遇到了一個小蟲,特記錄之。
1.正則表達式及英文的處理如下:
>>> import re >>> b='adfasdfasf<1safadsaf>23wfsa<13131>' >>> pat = re.compile('<.*?>') >>> pat.findall(b) ['<1safadsaf>', '<13131>']
2. 換成中文貌似就沒反應了
>>> msg="<Fault warning -- \xb4\xed\xce\xf3!\n\n\xb2\xfa\xc6\xb7\xb1\xe0\xba\xc5\xb1\xd8\xd0\xe8\xce\xa8\xd2\xbb,\xd0\xc2\xb1\xe0\xba\xc53123\xb6\xd4\xd3\xa6\xb5\xc4\xb2\xfa\xc6\xb7\xd2\xd1\xbe\xad\xb4\xe6\xd4\xda!\n\xc8\xe7\xb9\xfb\xc4\xfa\xca\xd4\xcd\xbc\xcd\xa8\xb9\xfd\xb8\xb4\xd6\xc6\xc0\xb4\xc9\xfd\xbc\xb6\xb2\xfa\xc6\xb7\xd4\xf2\xcb\xb5\xc3\xf7\xb4\xcb\xb2\xfa\xc6\xb7\xd2\xd1\xbe\xad\xb4\xe6\xd4\xda\xc9\xfd\xbc\xb6\xb0\xe6\xa3\xac\xc7\xeb\xc1\xf4\xd2\xe2\xa1\xa3: ''>" >>> pat.findall(msg) []
仔細分析了下貌似因為其中的\n字符!
甚為不解,又try了一把:
>>> msg ='<\r>asdasf<asdfaf>' >>> pat.findall(msg) ['<\r>', '<asdfaf>'] >>> msg='<\n>adf<afd>' >>> pat.findall(msg) ['<afd>'] >>> msg='<\s>adaf<asdfa>' >>> pat.findall(msg) ['<\\s>', '<asdfa>'] >>> msg='<\n>asdfasf<asfa>' >>> pat.findall(msg) ['<asfa>']
確實點號無法匹配特殊字符'\n'!
在這里找到了說明。
. | 匹配除 "\n" 之外的任何單個字符。
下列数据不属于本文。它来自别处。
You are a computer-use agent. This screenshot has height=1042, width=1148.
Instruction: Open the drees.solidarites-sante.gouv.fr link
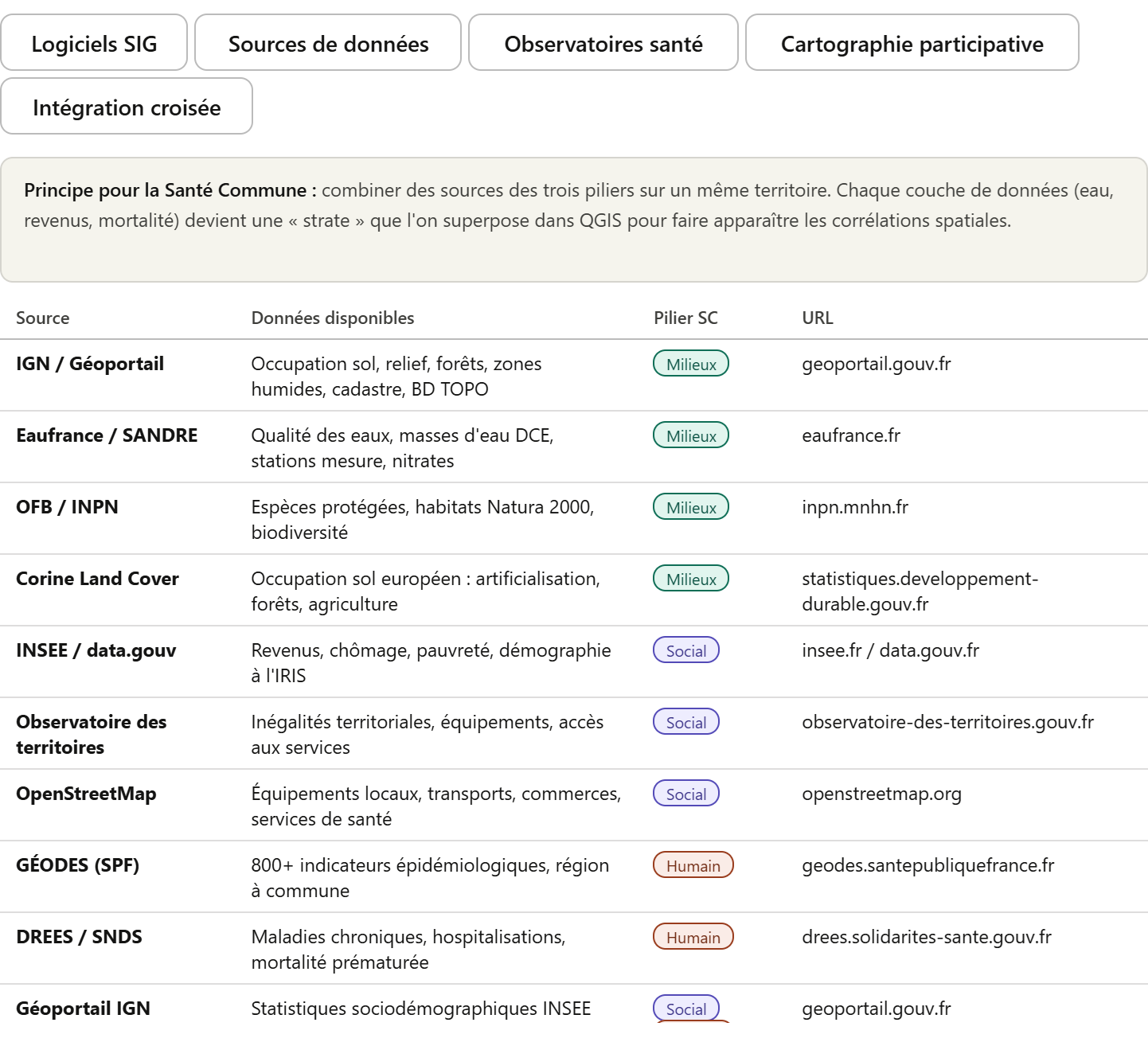point(926,937)
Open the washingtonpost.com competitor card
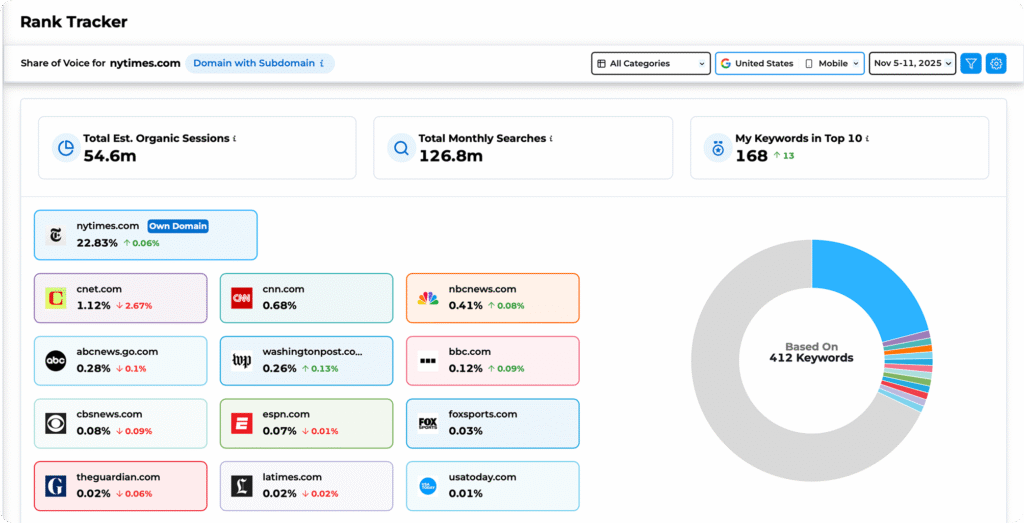The height and width of the screenshot is (523, 1024). [306, 361]
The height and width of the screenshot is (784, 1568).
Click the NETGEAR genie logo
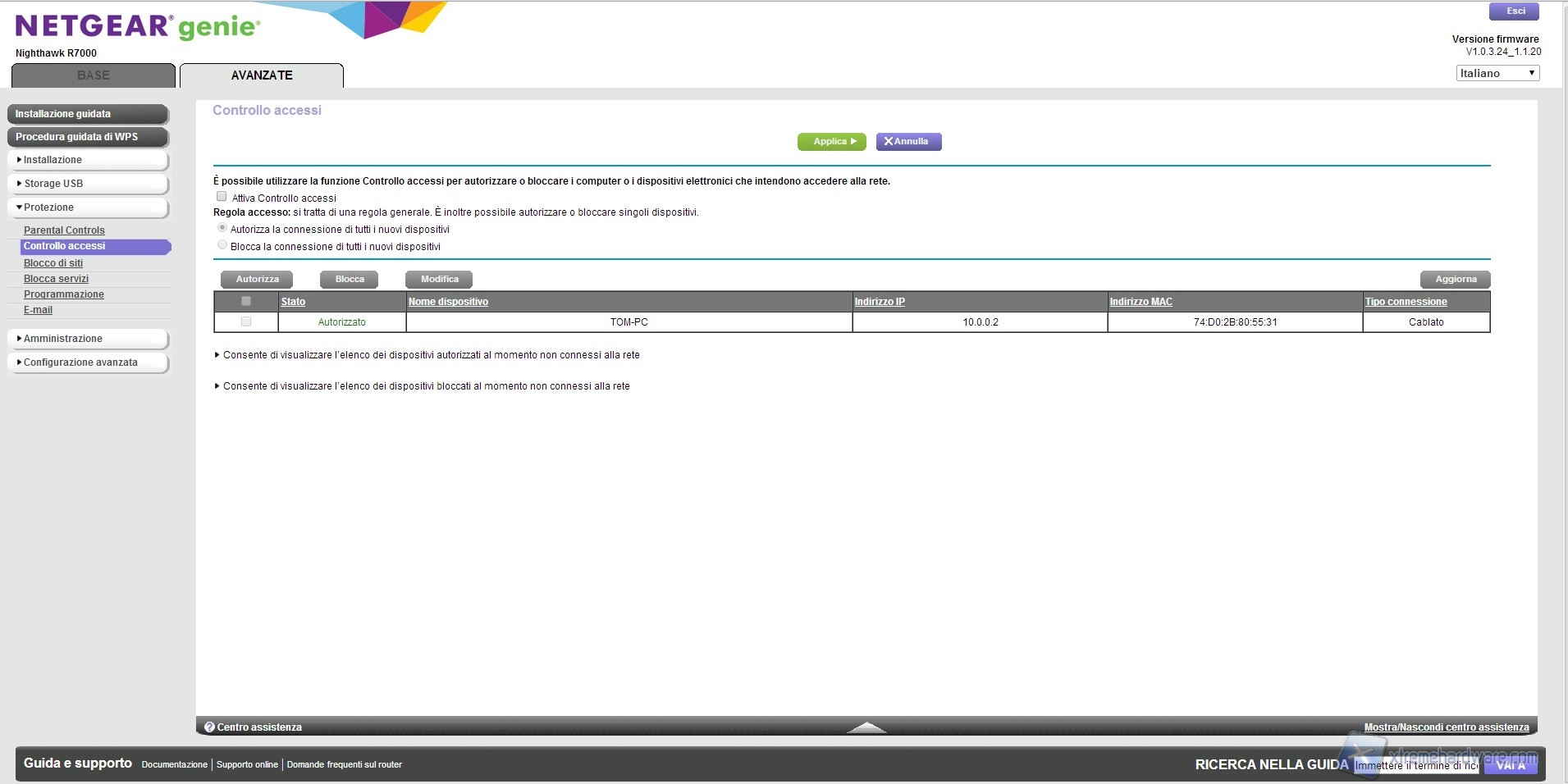(x=138, y=27)
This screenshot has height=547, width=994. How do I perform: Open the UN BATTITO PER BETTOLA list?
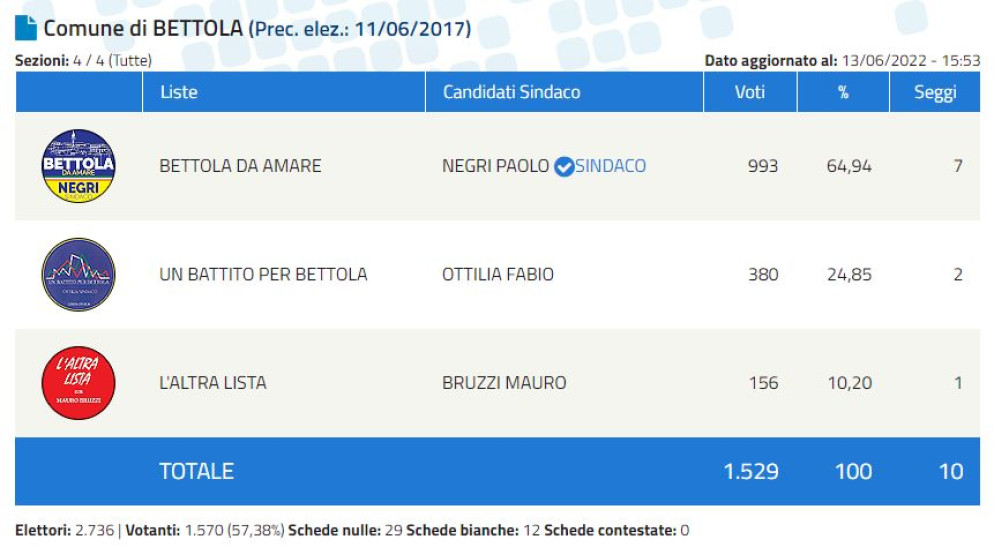pos(263,274)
要匹配包括 '\n' 在內的任何字符,請使用象 '[.\n]' 的模式。 |
3.[.\n]的尷尬情況
>>> pat= re.compile('<[.\n]*?>') >>> pat.findall(msg) ['<\n>']
>>> msg '<\n>asdfasf<asfa>'
>>> msg='<\nasdfs>adaf<adaf>' >>> pat.findall(msg) []
谷歌了一番,找到了答案,在這里。即加入DOTALL選項。如下:
>>> pat = re.compile('<.*?>',re.DOTALL) >>> pat.findall(msg) ['<\nasdfs>', '<adaf>']